New Hero does a great job of portraying this.
So yes, the acting may remind you a bit of a well-done soap opera, and the lighting is a bit dark, but the show is worth watching for anyone that's interested in seeing what hit me as a unique portrayal of domestic violence.
On the YouTube page, the show is described as:
It has begun ladies and gents! "Save Me" is a new series on domestic violence. We hope to reach out to those in need, inspire them, educate them, and let them know that they are not alone.While they say they want to reach out to those in need, I think they are actually accomplishing something far more wide-ranging and socially important.
They are reaching out to those of us that aren't in need, reminding us that domestic violence is an issue that affects us all.
This jives well with the ideas expressed by Christopher Jones, who created and films the series. Jones said, "Every time you just let it go and you don't call the cops, you're telling yourself that it's OK."
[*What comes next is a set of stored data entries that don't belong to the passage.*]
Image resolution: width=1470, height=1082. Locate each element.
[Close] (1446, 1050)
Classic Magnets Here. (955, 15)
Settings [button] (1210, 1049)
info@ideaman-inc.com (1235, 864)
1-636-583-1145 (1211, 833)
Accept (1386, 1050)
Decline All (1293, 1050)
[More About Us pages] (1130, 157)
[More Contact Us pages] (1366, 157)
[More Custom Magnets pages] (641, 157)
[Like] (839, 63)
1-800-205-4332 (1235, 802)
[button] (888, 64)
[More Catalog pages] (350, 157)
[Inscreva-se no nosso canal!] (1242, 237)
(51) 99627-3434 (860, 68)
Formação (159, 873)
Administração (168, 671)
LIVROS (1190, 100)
The series was inspired by real events. A review for a local paper explains:
The character, Amy, is partly inspired by the real story of Amy McGee, a 33-year-old mother of two who was shot and killed by her abusive husband just as she was taking her things out of the house to leave him for good.There are moments in the episodes that definitely carry triggering overtones. Whereas we often see media shy away from depicting the actual violence, "Save Me" does not.
The first episode shows Amy surrounded by people that realize what she is going through--and no one is there to help.
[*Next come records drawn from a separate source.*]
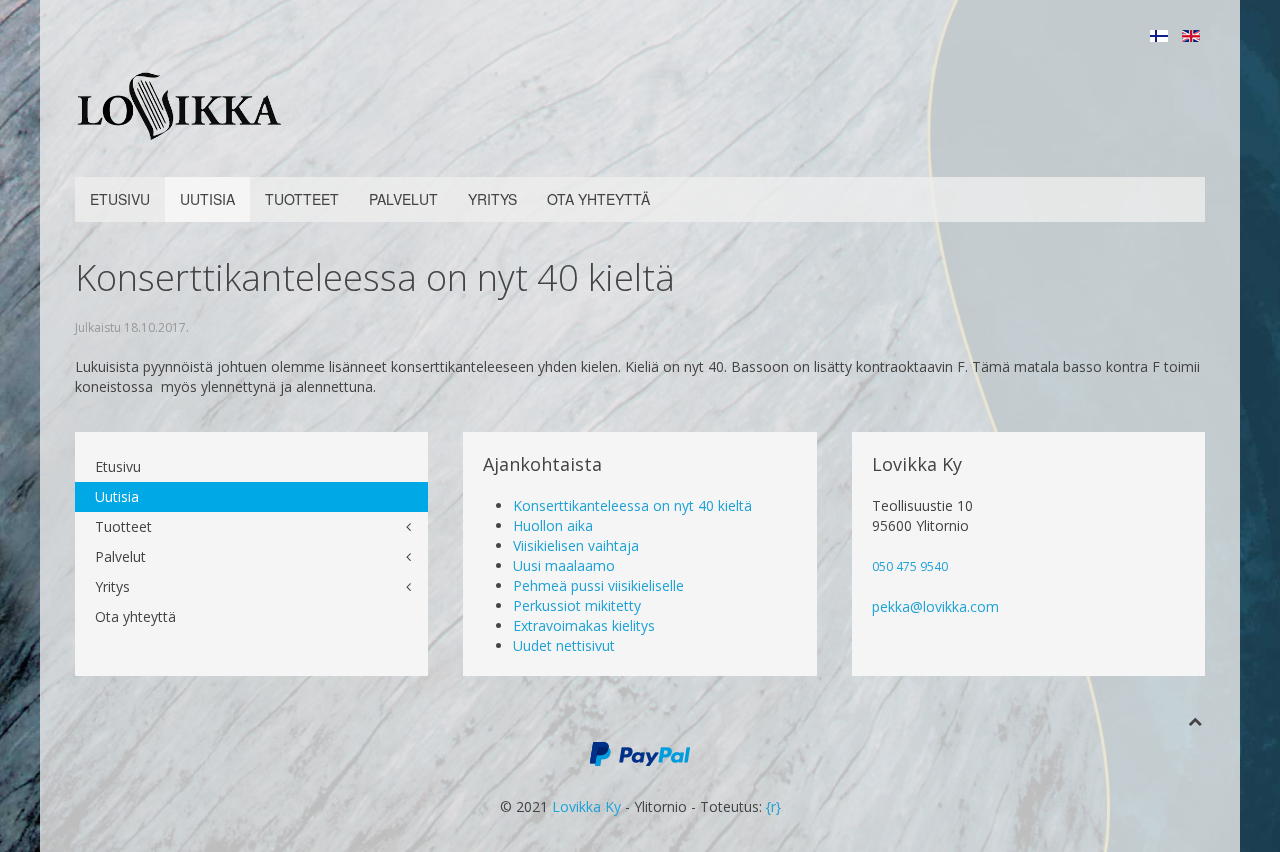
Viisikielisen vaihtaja (576, 545)
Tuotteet (302, 199)
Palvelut (403, 199)
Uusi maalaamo (564, 565)
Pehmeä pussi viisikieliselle (598, 585)
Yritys (492, 199)
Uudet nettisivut (564, 645)
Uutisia (207, 199)
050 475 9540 (910, 566)
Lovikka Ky (586, 806)
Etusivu (120, 199)
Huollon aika (553, 525)
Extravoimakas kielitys (584, 625)
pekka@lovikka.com (935, 606)
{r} (773, 806)
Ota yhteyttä (598, 199)
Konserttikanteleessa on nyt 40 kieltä (632, 505)
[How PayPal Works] (640, 752)
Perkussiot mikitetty (577, 605)
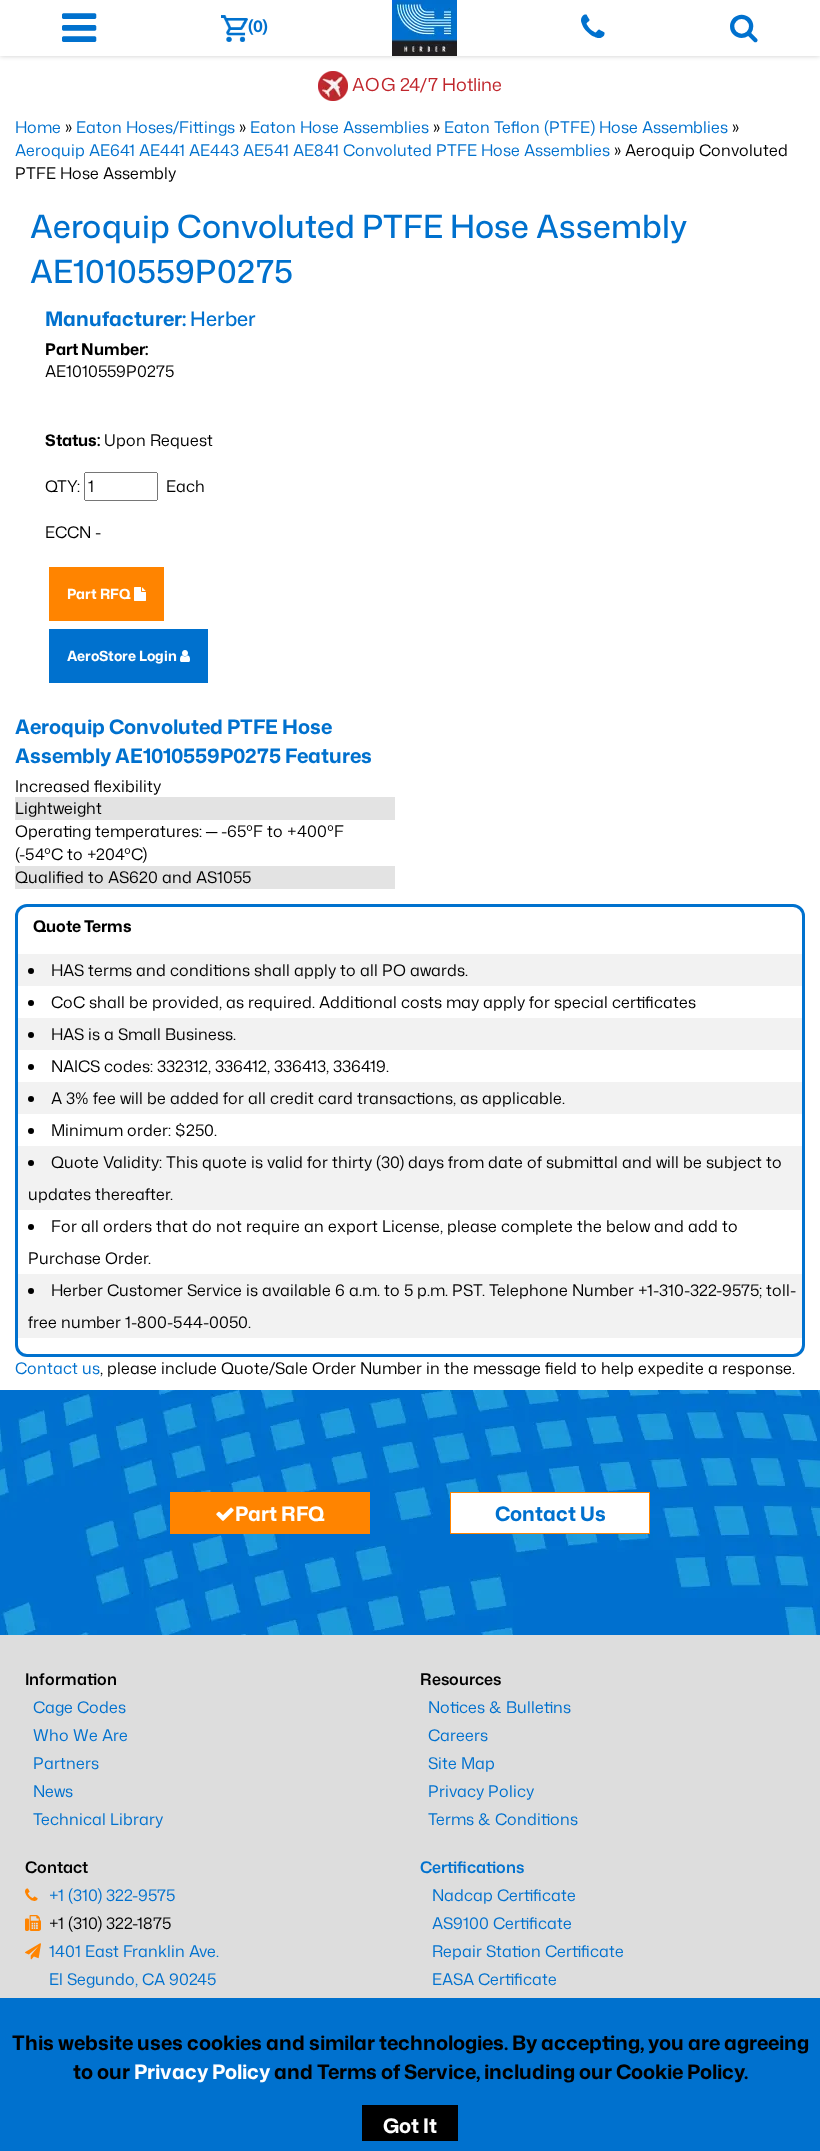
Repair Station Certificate (528, 1951)
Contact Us (550, 1513)
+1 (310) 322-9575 (112, 1895)
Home (38, 127)
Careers (458, 1735)
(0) (258, 26)
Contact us (57, 1368)
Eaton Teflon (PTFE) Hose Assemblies (586, 127)
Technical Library (98, 1819)
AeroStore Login (123, 655)
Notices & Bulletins (499, 1707)
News (53, 1791)
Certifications (472, 1867)
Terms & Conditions (503, 1819)
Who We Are (80, 1735)
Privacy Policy (202, 2071)
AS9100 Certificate (502, 1923)
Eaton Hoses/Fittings (155, 127)
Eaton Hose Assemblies (339, 127)
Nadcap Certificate (504, 1895)
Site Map (461, 1763)
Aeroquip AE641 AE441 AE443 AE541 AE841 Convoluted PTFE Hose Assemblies (312, 150)
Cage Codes (79, 1707)
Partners (66, 1763)
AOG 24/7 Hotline (427, 84)
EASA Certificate (494, 1979)
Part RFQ (100, 593)
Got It (410, 2125)
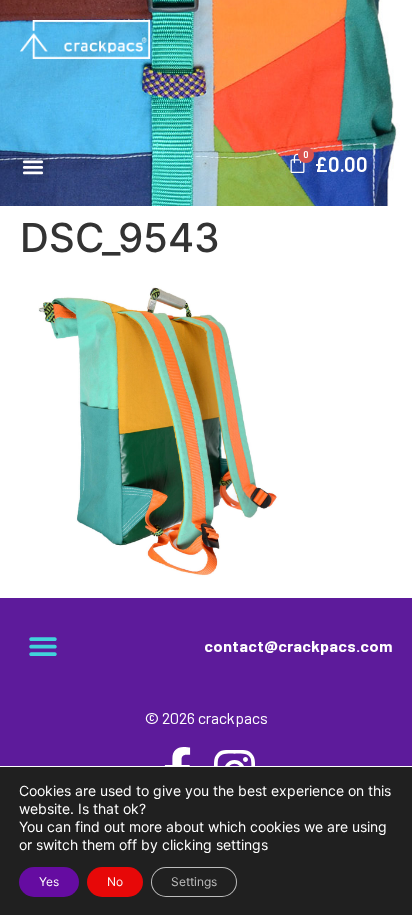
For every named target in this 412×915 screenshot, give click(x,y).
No (115, 881)
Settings (194, 881)
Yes (49, 881)
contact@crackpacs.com (298, 645)
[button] (32, 166)
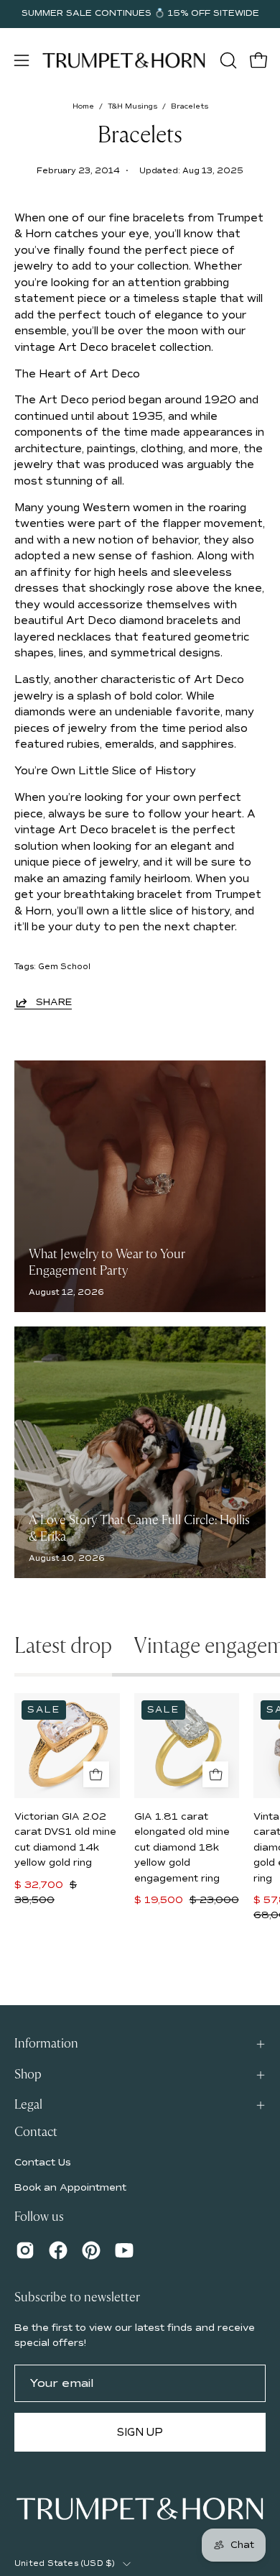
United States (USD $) (65, 2563)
It begins with a black screen that says, "Inspired by True Events", and fades into another screen that says, "Every nine seconds, a woman in the U.S. is assaulted or beaten."
It's not overdone. It's a quiet portrayal of an insidious trend of violence in our communities--and it points out that we are willing to overlook it because we don't believe that it affects us.
But it does.
The video above is Season 1, Episode 1. I highly encourage anyone that's interested in this intriguing and heartbreaking portrayal to watch it. It's eleven minutes of your life that won't be wasted, I promise.
Other episodes are available through New Hero's YouTube channel. I'm most certainly looking forward to watching them myself.